La prééclampsie sévère
La Conférence d’experts de la société française d’anesthésie et de réanimation a retenu comme définition d’une forme grave (10 % des pré éclampsies) : – une pré éclampsie dont l’hypertension artérielle est sévère (pression artérielle systolique ≥ 160 mmhg et/ou pression artérielle diastolique≥110 mmhg) ;
– ou une pré éclampsie dont l’hypertension artérielle est modérée, mais associée à un ou plusieurs des symptômes suivants : douleur épigastrique, nausées, vomissements, céphalées persistantes, hyper réflectivité ostéotendineuse, troubles visuels, protéinurie supérieure à 3,5 g/j, créatininémie supérieure à 100 μmol/L, oligurie inférieure à 20 ml/h, hémolyse, ASAT supérieures à trois fois la normale, thrombopénie (< 100000 plaquettes/L). [Eclampsie L’éclampsie est une complication redoutable de la toxémie gravidique.

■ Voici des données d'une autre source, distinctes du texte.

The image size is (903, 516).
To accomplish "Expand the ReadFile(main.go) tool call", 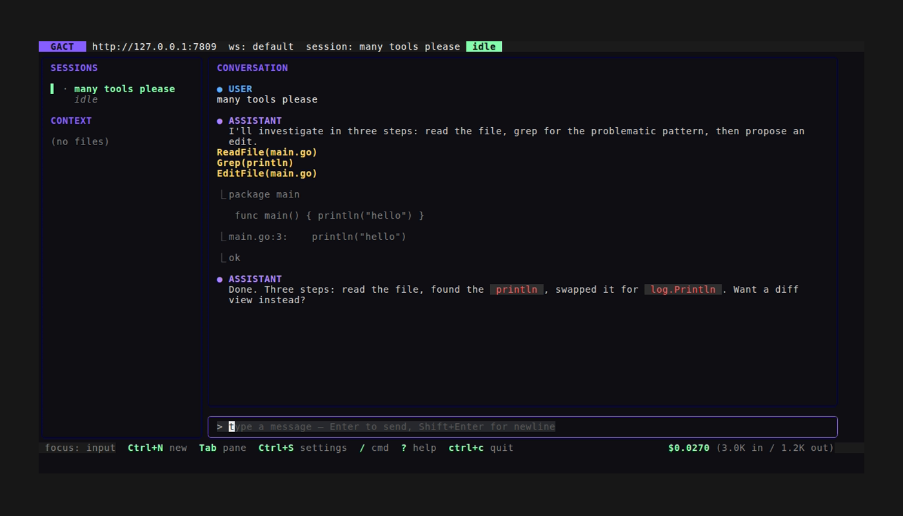I will (267, 152).
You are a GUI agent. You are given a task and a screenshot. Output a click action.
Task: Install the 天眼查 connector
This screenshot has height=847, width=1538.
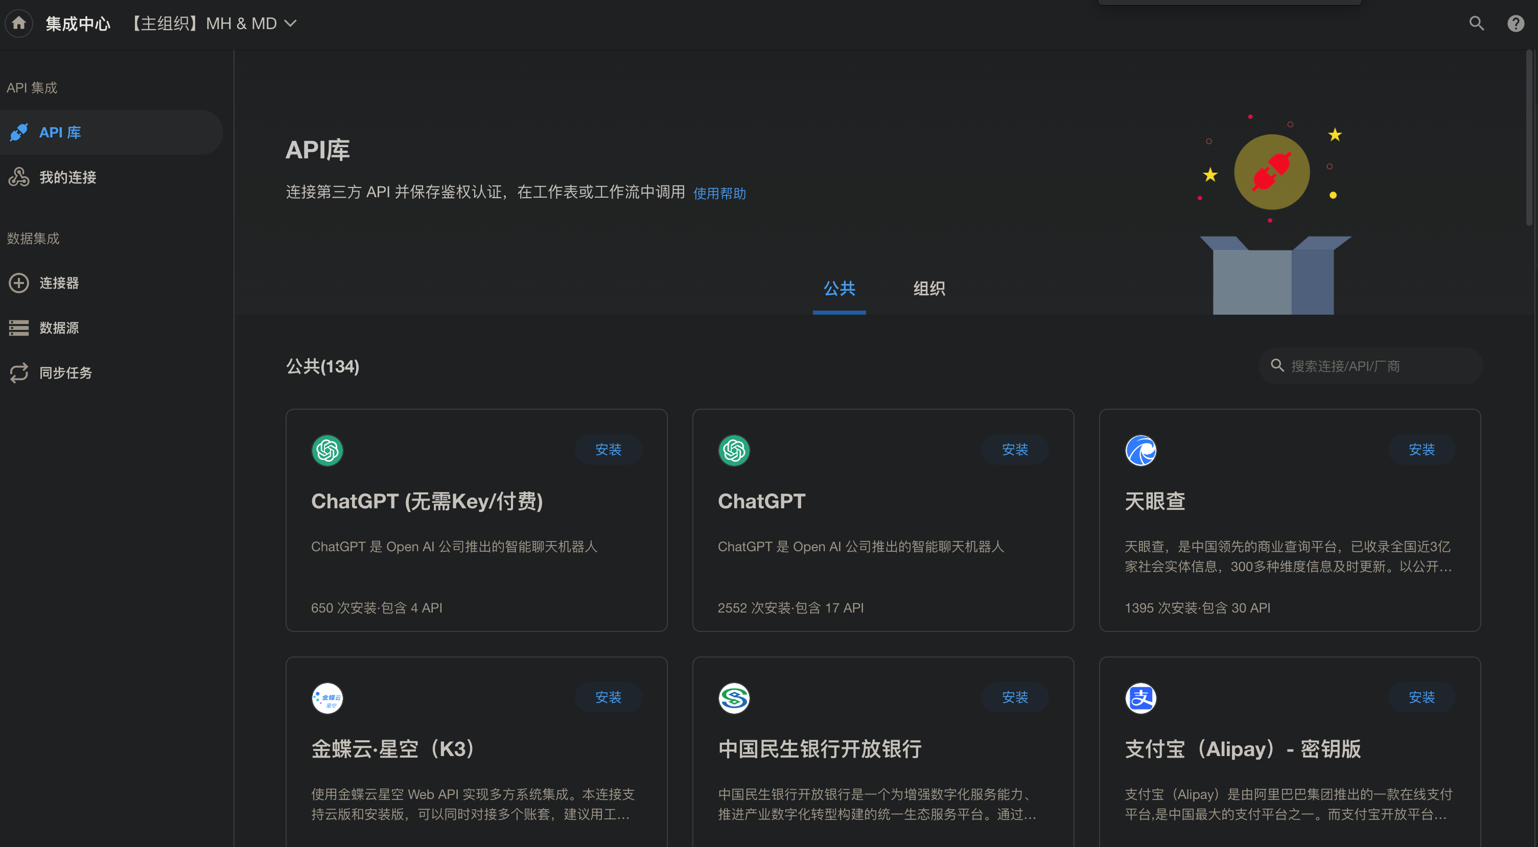[1421, 449]
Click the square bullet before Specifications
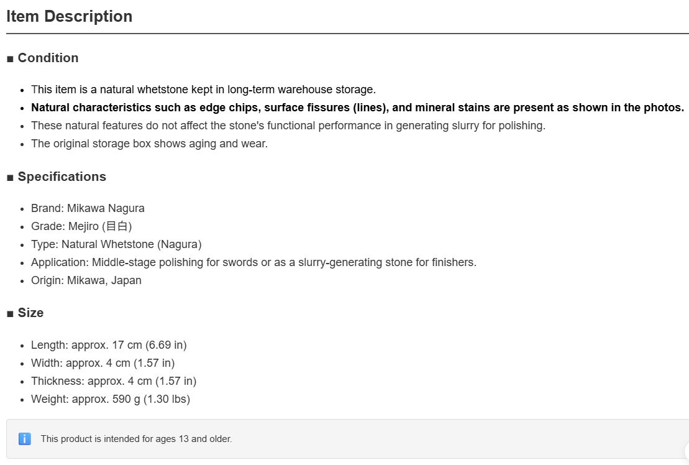Screen dimensions: 689x465 pyautogui.click(x=10, y=178)
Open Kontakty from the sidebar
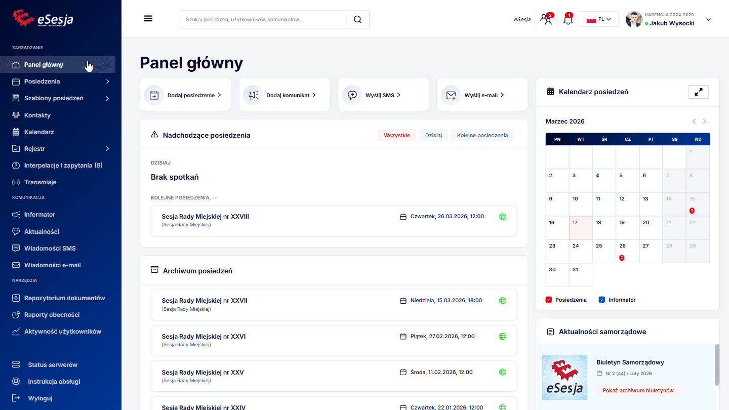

Elle représente l’une des principales causes de mortalité maternelle dans les pays en voie de développement. La crise peut survenir en prépartum dans 60 à 70% des cas, en perpartum dans 10 à 15% des cas et en post partum dans 20 à 25% des cas.C’est une crise convulsive tonicoclonique équivalente au grand mal épileptique évoluant en 4 phases : ‐une phase d’invasion : très brève, elle n’excède pas 30 secondes, et se caractérise par l’apparition de secousses fibrillaires touchant d’abord la face puis atteignant le cou et les membres supérieurs ‐une phase tonique : également brève (20 à 30 secondes) avec contracture de tous les muscles du corps (tête renversée, tronc cambré, membre supérieur en flexion, membre inférieur en extension), cyanose due à l’apnée et parfois morsure de langue) ‐ une phase clonique : marquée par des convulsions qui intéressent la moitié supérieure du corps. Il n’y a pas de perte d’urines. Cette période peut durer plus d’une minute.